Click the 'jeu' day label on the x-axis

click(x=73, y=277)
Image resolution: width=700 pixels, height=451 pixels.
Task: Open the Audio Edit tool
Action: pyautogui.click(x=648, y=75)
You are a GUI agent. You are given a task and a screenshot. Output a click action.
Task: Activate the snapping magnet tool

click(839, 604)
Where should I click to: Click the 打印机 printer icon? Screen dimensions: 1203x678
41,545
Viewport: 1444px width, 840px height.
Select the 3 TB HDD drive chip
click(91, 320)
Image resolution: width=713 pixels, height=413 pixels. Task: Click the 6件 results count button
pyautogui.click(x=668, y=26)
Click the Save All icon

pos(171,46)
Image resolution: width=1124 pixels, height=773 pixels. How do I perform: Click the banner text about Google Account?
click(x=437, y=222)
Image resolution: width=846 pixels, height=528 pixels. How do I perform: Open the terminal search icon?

___

[OPDRACHT]
Schrijf alle records hierboven letterlijk over, zonder iets te veranderen.

[ANTWOORD]
Click the 'jeu' day label on the x-axis

click(x=73, y=277)
Image resolution: width=700 pixels, height=451 pixels.
Task: Open the Audio Edit tool
Action: pyautogui.click(x=648, y=75)
You are a GUI agent. You are given a task and a screenshot. Output a click action.
Task: Activate the snapping magnet tool

click(839, 604)
Where should I click to: Click the 打印机 printer icon? Screen dimensions: 1203x678
41,545
Viewport: 1444px width, 840px height.
Select the 3 TB HDD drive chip
click(91, 320)
Image resolution: width=713 pixels, height=413 pixels. Task: Click the 6件 results count button
pyautogui.click(x=668, y=26)
Click the Save All icon

pos(171,46)
Image resolution: width=1124 pixels, height=773 pixels. How do I perform: Click the banner text about Google Account?
click(x=437, y=222)
Image resolution: width=846 pixels, height=528 pixels. How do I perform: Open the terminal search icon?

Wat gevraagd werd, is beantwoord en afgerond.